## CONSIGNES:
- A) D'après l'extrait sur l'esclave et l'Église, quelle période faut-il étudier pour lire la véritable histoire de la civilisation européenne ?
- B) Poursuivez l'extrait sur l'esclave et l'Église après sa dernière phrase.

D. C'était là, je pense, une belle protestation contre le proverbe immémorial qui faisait de l'esclave une chose moins vile que nulle, un corps sans âme, peu différent de l'animal.

R. Oui, si vous voulez lire la véritable histoire de la civilisation européenne, prenez en main l'histoire des cinq premiers siècles de l'Église. Vous y verrez en grand ce fait, que je vous donne en abrégé.

## MATÉRIEL:
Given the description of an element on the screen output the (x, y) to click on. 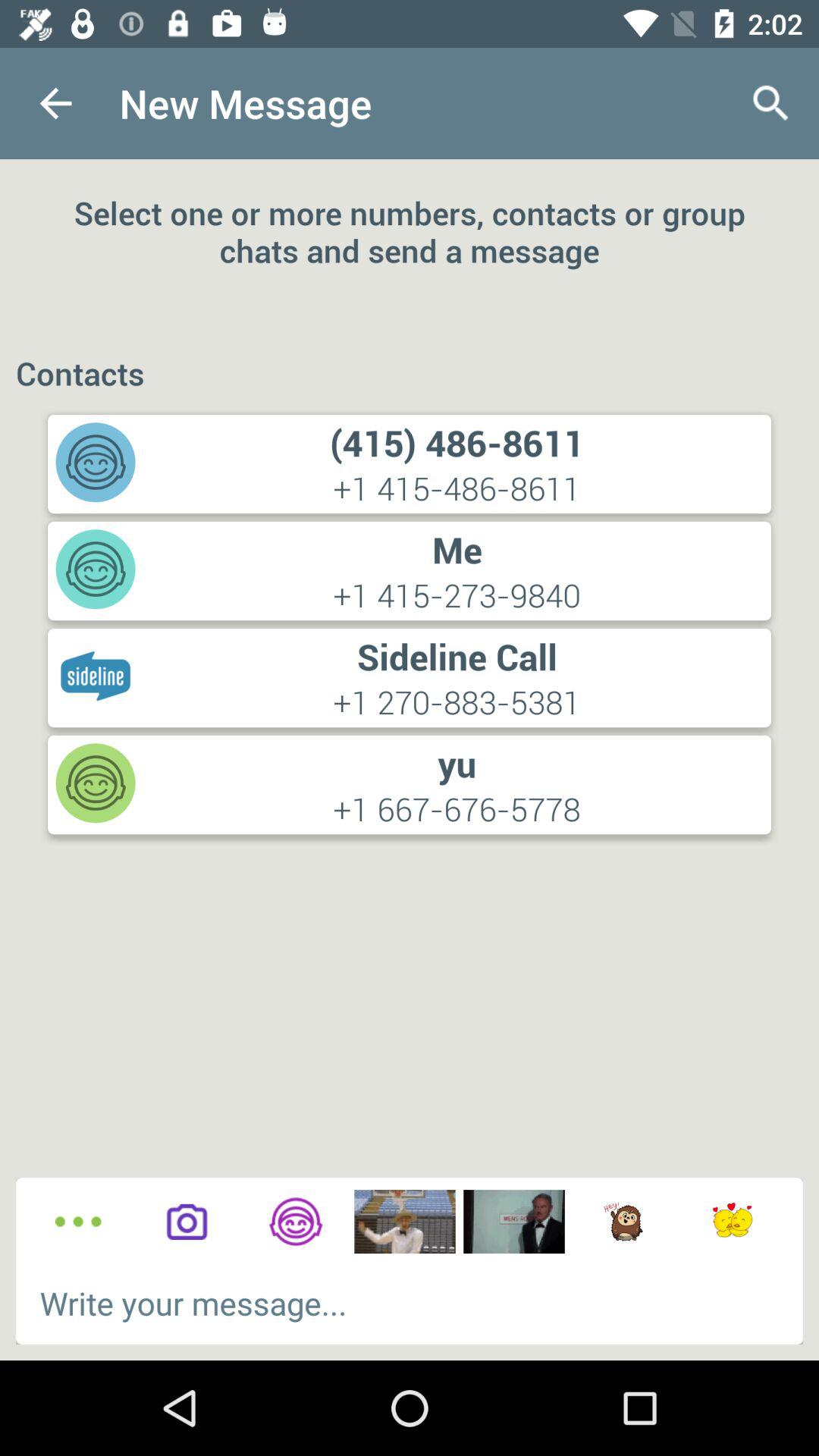
monkey emoticon (622, 1221)
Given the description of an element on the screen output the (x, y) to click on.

## RÉPONSES:
- A) L'histoire des cinq premiers siècles de l'Église.

- B)
Les grands seigneurs de Rome, qui, par la dévastation du monde, avaient fait de leurs familles des nations, selon le mot de Tacite, ne furent pas plutôt chrétiens, qu'ils reconnurent pour enfants et pour frères les innombrables esclaves qu'ils avaient jusque-là considérés comme voués, corps et âme, au culte des intérêts et des vices du maître. Ils travaillèrent eux-mêmes à répandre les lumières et les vertus chrétiennes dans ceux qui avaient résisté jusque-là aux sommations évangéliques. Affranchis au moral, ces enfants de la servitude se préparèrent par la sainteté des mœurs à recevoir l'affranchissement civil. Que d'héritiers, que d'héritières des grands noms et des grandes fortunes de l'empire, après avoir distribué leurs biens à leur immense famille, allèrent à l'église, suivis de huit mille esclaves, comme Pinien, sa femme Mélanie et sa belle-mère Albine, dire à l'évêque : Au nom du Dieu fait esclave pour notre délivrance, recevez l'acte d'affranchissement de ces bons serviteurs, devenus nos maitres par leurs vertus, et daignez nous accorder en échange la livrée des plus pauvres, des plus humbles serviteurs de Jésus-Christ!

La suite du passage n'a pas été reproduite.